Food & Nutrition Security – The Biosecurity, Health, Trade Nexus

13-14 December 2021, Canberra

 

Irene Kernot

Research Program Manager for Horticulture, ACIAR

Irene Kernot manages the Horticulture research portfolio at ACIAR. Before joining ACIAR, Irene worked in northern Australia as an agronomist in the Northern Territory and in Queensland as an extension horticulturist in tropical fruit systems. In Queensland Irene managed a Tropical Fruit research group that included Market Access and Banana researchers. This gave Irene a solid grounding in the importance of biosecurity and the importance of good science in incursion response and management. In that time the research team supported responses to Panama TR4, Black Sigatoka and Oriental Fruit Fly as well to non-biotic damage from cyclones Larry and Yasi. 


Rapid-Fire Case Study

The race to save bananas

ABSTRACT

Fusarium Wilt of banana caused by the soil borne fungus Fusarium oxysporum f sp cubense was first recorded in Australia in 1874, but its spread to Panama in 1890 was the start of the first global epidemic. The disease affected a susceptible variety dominant at the time, Gros Michel. By the 1950s Gros Michel was replaced by a variety resistant to the disease the Cavendish banana. A silver bullet solution was rapidly adopted around the world. Then in 1967 symptoms of Fusarium Wilt appeared on Cavendish in Taiwan, with Tropical Race 4, the race that affects Cavendish in any environment named in the 1990s. In 2019 it appeared in Colombia establishing it in every banana growing region globally. This is a race the disease is winning in turtle-like fashion.  

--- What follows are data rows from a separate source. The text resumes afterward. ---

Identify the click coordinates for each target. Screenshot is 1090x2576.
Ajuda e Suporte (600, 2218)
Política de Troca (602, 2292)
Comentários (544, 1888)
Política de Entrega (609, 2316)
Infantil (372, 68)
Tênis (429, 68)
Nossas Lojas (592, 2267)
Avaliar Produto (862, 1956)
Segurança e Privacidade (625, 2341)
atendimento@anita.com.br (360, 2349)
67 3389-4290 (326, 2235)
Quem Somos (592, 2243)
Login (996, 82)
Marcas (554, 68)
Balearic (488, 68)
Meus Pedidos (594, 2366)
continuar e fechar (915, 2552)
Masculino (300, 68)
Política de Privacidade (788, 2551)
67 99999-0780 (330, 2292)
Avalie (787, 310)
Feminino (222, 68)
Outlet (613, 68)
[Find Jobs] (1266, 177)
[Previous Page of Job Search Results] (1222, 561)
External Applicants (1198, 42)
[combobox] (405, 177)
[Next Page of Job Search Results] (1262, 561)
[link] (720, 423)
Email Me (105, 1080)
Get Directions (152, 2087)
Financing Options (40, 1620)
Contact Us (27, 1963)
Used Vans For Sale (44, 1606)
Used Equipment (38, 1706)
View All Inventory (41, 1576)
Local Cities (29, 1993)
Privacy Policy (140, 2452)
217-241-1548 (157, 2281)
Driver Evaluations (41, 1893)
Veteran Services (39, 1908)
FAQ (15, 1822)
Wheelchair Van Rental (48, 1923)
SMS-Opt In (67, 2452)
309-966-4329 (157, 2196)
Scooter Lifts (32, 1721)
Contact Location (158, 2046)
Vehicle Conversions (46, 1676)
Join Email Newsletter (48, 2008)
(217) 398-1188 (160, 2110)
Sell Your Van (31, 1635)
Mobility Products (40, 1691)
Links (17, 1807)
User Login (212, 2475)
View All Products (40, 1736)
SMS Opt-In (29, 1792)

Despite this banana remains an important export and also provides nutrition and livelihood benefits to growers and communities around the tropics. What can we learn from our biosecurity responses to races one and four to provide a competitive advantage against any future race?

Both technical and behavioural strategies are necessary to be prepared for inevitable change. Solutions must offer hope to growers and smallholders that production can be maintained despite the presence of the disease as the return to business as usual becomes a distant dream.